>if AI saves you time, why wouldn't you use it
AI might (might not, but often does!) also save you from doing original thinking in the domain, which in a show my side project is what people are interested in
Why I like using AI right now is that I get to try out far more of my own ideas quickly (and find issues with them!)
Before, it was like:
"Oh, X idea is really cool, let me try it!" ... (loses interest before idea validated)
Now: "Oh, X idea is really cool, let me try it!" ... with AI, I get to actually validate that it works (ideally), or reformulate the idea if it doesn't.

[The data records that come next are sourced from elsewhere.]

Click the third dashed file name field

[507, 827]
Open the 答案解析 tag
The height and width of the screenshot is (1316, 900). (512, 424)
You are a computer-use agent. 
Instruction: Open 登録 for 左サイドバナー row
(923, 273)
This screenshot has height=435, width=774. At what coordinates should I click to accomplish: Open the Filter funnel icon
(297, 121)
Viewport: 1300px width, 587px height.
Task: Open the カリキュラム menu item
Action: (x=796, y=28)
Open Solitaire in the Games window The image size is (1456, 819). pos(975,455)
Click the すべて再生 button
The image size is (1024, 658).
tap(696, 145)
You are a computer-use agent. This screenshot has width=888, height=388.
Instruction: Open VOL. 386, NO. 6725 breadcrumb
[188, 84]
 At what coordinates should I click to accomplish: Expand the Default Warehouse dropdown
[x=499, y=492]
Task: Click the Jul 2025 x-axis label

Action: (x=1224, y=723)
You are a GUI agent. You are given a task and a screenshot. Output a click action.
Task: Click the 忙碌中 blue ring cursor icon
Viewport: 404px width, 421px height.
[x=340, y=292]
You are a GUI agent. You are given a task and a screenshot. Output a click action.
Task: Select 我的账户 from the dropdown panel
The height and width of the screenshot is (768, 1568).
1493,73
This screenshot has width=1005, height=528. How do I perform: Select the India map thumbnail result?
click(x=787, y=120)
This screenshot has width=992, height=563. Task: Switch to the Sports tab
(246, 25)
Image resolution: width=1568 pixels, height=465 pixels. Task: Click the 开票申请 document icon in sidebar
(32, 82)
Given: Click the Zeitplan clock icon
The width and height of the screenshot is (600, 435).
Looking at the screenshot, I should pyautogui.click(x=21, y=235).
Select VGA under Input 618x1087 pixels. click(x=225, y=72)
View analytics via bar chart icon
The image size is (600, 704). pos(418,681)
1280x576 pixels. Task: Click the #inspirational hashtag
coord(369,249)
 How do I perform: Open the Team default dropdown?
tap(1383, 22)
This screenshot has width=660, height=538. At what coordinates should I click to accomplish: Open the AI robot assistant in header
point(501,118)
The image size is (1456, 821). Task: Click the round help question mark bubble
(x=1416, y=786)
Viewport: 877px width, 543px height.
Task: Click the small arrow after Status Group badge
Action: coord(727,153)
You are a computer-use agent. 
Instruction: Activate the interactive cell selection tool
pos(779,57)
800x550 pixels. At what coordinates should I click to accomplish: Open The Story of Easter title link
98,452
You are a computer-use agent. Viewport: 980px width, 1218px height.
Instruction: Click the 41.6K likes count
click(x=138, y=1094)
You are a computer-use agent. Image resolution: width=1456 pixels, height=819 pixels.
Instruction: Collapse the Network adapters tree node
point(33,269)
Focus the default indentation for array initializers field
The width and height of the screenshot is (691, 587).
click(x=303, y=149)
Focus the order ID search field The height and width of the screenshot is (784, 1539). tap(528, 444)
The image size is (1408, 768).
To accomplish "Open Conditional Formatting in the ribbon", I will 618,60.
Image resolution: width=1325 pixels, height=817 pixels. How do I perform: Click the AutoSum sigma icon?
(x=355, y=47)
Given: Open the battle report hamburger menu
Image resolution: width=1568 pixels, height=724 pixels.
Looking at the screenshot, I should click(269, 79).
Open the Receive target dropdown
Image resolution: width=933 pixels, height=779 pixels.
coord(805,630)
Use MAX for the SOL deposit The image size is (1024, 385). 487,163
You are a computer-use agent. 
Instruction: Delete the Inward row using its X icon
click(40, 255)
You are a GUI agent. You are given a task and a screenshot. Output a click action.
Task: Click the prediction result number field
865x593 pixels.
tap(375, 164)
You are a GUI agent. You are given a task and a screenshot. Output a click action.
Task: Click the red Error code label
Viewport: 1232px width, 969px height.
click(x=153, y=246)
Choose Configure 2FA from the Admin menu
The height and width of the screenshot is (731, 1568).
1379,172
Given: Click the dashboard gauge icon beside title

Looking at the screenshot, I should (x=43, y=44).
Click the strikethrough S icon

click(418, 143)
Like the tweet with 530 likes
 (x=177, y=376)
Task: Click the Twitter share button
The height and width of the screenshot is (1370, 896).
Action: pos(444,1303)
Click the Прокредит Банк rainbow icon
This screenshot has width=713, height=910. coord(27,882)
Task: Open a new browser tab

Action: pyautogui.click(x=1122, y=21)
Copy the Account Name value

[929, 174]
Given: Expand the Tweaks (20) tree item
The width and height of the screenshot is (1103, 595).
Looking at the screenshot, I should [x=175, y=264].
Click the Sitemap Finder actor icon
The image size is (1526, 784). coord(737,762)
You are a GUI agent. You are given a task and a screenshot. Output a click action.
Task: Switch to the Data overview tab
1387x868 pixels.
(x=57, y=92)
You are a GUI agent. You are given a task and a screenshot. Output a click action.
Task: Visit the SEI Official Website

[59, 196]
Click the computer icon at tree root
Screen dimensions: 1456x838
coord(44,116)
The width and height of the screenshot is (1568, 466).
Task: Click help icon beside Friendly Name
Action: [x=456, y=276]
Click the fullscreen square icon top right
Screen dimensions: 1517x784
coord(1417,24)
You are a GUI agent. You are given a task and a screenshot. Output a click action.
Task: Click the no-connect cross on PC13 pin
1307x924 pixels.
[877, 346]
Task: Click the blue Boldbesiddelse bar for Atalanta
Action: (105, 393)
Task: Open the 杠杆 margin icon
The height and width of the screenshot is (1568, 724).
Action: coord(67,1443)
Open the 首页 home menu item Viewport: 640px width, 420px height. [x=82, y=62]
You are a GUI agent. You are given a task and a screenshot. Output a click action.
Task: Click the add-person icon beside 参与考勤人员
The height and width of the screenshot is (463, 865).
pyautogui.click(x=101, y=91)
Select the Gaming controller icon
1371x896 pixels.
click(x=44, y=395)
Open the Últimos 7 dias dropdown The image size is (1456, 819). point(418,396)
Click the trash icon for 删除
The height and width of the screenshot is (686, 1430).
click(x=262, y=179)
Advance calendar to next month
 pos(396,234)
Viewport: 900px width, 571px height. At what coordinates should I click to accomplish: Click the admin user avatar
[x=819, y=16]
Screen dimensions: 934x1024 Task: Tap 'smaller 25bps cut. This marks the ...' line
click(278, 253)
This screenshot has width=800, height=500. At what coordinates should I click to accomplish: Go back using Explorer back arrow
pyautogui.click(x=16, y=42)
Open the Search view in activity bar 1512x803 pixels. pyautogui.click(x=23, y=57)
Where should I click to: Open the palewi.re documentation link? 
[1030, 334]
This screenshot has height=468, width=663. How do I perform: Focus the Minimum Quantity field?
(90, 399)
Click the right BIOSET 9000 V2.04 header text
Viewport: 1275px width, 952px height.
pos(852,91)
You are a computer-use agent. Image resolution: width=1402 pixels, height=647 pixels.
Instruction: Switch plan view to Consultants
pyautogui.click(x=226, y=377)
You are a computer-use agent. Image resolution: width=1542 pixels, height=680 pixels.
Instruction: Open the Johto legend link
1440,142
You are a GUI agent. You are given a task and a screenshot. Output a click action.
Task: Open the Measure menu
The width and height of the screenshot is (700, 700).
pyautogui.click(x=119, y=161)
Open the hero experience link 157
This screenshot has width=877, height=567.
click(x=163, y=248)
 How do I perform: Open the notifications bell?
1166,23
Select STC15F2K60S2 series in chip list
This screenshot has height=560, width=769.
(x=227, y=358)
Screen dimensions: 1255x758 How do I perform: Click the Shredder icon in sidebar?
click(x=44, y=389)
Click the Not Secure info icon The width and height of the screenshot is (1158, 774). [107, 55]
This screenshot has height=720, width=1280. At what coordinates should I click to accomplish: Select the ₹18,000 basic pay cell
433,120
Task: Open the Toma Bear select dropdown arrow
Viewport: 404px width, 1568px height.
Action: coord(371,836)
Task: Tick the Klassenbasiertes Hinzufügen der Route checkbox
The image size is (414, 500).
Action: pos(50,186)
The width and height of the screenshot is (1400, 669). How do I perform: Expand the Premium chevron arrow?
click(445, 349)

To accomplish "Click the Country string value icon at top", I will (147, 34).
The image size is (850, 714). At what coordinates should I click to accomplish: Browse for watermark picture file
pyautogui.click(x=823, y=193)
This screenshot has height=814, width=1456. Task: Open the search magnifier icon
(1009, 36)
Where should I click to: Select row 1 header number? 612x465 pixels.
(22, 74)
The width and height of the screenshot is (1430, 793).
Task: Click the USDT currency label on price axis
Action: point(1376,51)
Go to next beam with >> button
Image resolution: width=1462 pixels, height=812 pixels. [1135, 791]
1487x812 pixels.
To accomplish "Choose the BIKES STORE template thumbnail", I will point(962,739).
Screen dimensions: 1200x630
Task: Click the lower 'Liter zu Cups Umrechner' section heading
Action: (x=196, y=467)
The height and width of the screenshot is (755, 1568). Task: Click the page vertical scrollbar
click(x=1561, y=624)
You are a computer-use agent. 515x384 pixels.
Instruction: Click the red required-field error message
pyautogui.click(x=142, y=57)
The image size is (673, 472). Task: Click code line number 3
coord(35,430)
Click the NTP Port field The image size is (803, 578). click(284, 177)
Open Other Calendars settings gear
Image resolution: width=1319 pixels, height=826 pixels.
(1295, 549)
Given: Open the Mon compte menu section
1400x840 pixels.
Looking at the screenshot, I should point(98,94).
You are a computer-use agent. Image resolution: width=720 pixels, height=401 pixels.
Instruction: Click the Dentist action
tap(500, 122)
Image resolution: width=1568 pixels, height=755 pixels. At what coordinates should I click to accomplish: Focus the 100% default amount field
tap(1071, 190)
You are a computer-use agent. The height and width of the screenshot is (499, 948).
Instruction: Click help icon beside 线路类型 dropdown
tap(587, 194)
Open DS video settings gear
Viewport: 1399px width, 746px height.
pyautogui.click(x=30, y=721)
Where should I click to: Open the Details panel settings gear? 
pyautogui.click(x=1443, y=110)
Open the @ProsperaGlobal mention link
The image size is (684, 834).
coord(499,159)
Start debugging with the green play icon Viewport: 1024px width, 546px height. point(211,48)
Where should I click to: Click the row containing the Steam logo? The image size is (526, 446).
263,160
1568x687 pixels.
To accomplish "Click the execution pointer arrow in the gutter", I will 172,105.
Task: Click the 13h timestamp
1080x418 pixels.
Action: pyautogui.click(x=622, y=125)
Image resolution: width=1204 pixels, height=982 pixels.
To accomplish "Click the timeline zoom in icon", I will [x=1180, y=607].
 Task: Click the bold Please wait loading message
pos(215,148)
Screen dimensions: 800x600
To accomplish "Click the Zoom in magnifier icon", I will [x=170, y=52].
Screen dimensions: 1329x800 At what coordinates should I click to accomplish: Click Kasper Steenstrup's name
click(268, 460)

Not likely. Original thinking in a "side project" is almost never about the code itself, but the ideas and end product implementation. You might be able to invent things like Carmack's BSP implementation, Torvald's Content Addressable Storage, etc. but even things like that can be aided by LLMs at this point, at least in the prototyping/idea phases. AI doesn't prevent you from having good ideas or doing original thinking if that is your goal.
But I might want some cool original project with a boring but working web UI, so that other people can actually try out what I have created.
Sure... and it might also help you do more original thinking in that domain, and hence help you get a lot more learning value out of the time you have for those side projects.
The trick is to deliberately use it in a way that helps you learn.
I don’t know if that’s true, I made a little web app for displaying the schedule for my team based on our billable hours, and I didn’t do any of the scripting myself but I did have to think a lot about what the app would do and what it would look like and what kind of functionality I wanted, tradeoffs between functionality and specific use cases, etc. It just made the scripting part go faster, that’s all.